Work to be completed → Please swap "cloud icon" for "sync icon" throughout the items below, keeping everything else the same. Leave the pictures out of your answer.

Entries for locating text and elements →
++++

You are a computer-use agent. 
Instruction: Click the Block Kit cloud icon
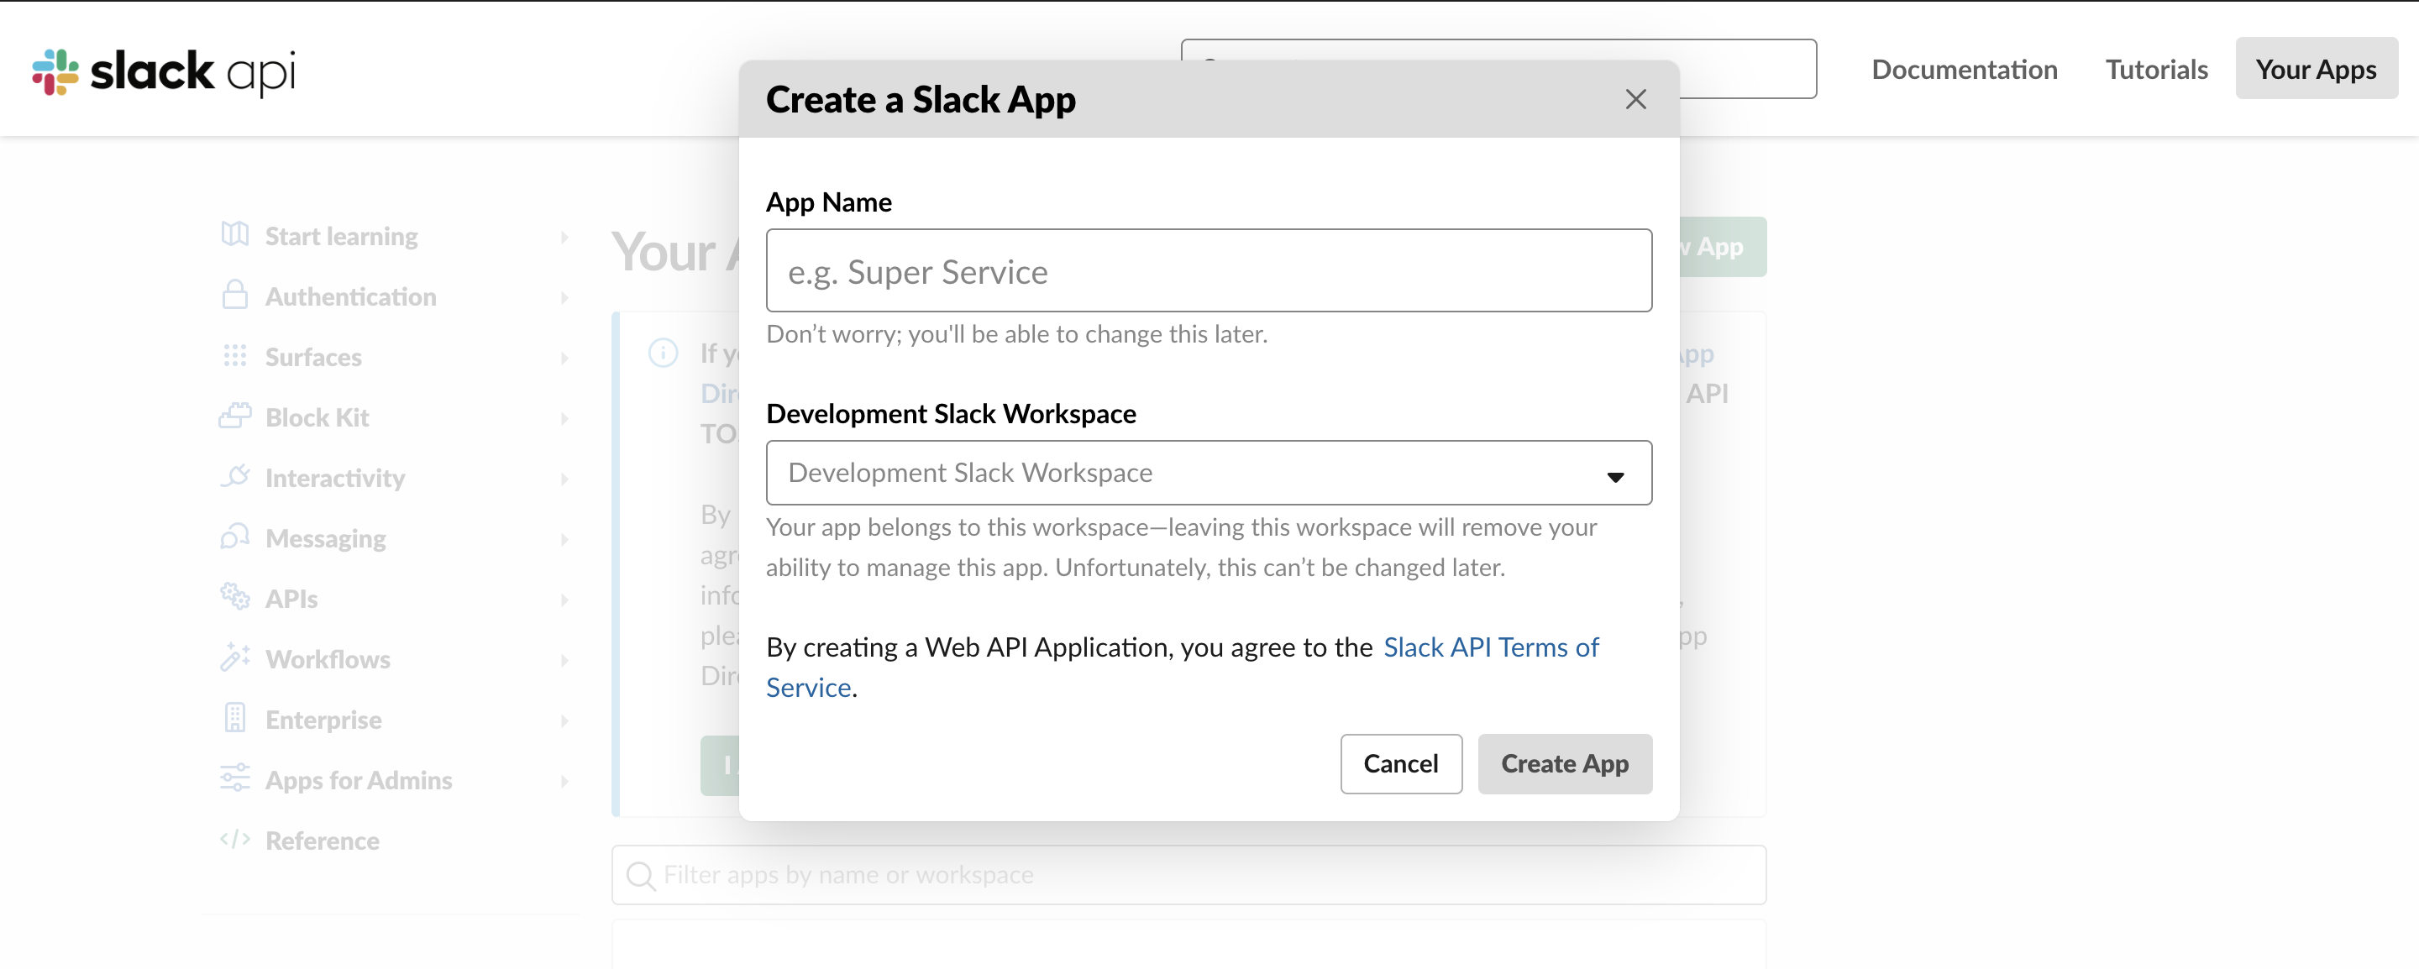point(235,417)
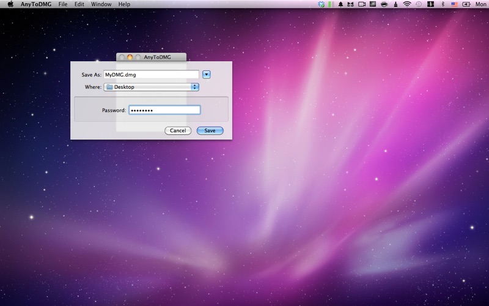This screenshot has width=489, height=306.
Task: Expand the save dialog with disclosure arrow
Action: coord(207,75)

++++

Solution to the exercise →
You are a computer-use agent. 
Instruction: Click the Block Kit sync icon
point(235,417)
This screenshot has width=489, height=306.
Task: Expand the save dialog with disclosure arrow
Action: coord(207,75)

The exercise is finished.